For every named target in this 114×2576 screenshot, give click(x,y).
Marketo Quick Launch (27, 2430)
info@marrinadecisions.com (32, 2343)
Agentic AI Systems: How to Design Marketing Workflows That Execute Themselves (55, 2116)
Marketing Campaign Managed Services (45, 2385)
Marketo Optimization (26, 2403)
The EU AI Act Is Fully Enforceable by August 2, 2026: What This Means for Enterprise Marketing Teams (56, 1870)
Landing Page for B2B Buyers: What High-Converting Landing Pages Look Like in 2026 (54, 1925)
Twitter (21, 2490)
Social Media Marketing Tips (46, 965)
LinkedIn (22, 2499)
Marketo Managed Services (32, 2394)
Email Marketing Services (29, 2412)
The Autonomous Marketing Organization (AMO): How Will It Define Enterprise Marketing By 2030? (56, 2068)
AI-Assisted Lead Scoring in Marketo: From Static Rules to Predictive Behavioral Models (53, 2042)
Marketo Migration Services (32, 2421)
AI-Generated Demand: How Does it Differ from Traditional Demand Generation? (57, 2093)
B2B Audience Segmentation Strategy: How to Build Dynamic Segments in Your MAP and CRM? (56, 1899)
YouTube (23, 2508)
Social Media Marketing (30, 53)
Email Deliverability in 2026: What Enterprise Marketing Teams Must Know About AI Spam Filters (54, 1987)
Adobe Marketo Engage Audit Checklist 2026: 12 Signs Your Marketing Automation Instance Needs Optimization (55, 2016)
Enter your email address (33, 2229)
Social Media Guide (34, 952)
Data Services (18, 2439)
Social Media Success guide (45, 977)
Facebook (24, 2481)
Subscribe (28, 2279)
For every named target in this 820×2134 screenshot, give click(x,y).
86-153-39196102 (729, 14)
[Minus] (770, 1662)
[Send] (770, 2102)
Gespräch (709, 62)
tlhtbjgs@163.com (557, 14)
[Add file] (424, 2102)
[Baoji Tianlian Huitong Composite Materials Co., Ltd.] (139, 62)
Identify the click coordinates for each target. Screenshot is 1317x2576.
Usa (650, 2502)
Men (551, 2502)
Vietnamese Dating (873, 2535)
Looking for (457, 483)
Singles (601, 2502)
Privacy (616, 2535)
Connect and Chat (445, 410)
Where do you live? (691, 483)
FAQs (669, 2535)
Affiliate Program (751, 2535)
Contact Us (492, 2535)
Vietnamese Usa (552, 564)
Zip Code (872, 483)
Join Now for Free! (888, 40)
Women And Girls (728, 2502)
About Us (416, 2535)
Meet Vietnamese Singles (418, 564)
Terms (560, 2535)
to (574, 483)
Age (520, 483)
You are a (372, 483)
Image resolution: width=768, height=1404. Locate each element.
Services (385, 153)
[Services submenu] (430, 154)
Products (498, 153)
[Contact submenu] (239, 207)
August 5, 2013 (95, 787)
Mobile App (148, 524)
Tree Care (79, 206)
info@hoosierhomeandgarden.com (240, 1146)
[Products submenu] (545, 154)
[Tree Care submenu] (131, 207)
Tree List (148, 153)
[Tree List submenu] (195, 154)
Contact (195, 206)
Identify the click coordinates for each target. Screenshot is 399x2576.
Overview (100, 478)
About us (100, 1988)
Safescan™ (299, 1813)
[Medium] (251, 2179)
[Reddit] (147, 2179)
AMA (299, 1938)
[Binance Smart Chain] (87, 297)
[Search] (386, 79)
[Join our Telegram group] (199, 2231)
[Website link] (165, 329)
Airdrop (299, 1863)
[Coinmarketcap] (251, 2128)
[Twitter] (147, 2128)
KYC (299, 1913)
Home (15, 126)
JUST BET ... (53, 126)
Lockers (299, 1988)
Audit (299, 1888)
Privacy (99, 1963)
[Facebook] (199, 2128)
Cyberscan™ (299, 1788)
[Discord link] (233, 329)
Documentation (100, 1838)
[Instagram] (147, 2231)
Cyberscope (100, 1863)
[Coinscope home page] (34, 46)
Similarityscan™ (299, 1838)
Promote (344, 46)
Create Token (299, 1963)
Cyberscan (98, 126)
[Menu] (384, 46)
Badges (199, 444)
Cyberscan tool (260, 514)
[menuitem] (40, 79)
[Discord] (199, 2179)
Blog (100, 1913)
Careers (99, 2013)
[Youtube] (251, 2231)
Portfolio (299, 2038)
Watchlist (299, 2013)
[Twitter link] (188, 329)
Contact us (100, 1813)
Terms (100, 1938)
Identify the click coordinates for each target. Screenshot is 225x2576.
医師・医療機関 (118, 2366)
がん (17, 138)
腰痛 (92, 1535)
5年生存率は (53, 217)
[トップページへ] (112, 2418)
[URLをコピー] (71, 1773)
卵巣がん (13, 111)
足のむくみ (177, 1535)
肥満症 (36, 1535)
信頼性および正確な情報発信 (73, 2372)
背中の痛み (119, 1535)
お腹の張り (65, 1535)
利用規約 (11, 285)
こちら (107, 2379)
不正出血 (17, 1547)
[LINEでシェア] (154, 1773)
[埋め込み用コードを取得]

INSTRUCTIONS FOR THE TASK: When a line in the material above includes the word "info", copy that line.

RESPONSE BOX:
info@marrinadecisions.com (32, 2343)
info@hoosierhomeandgarden.com (240, 1146)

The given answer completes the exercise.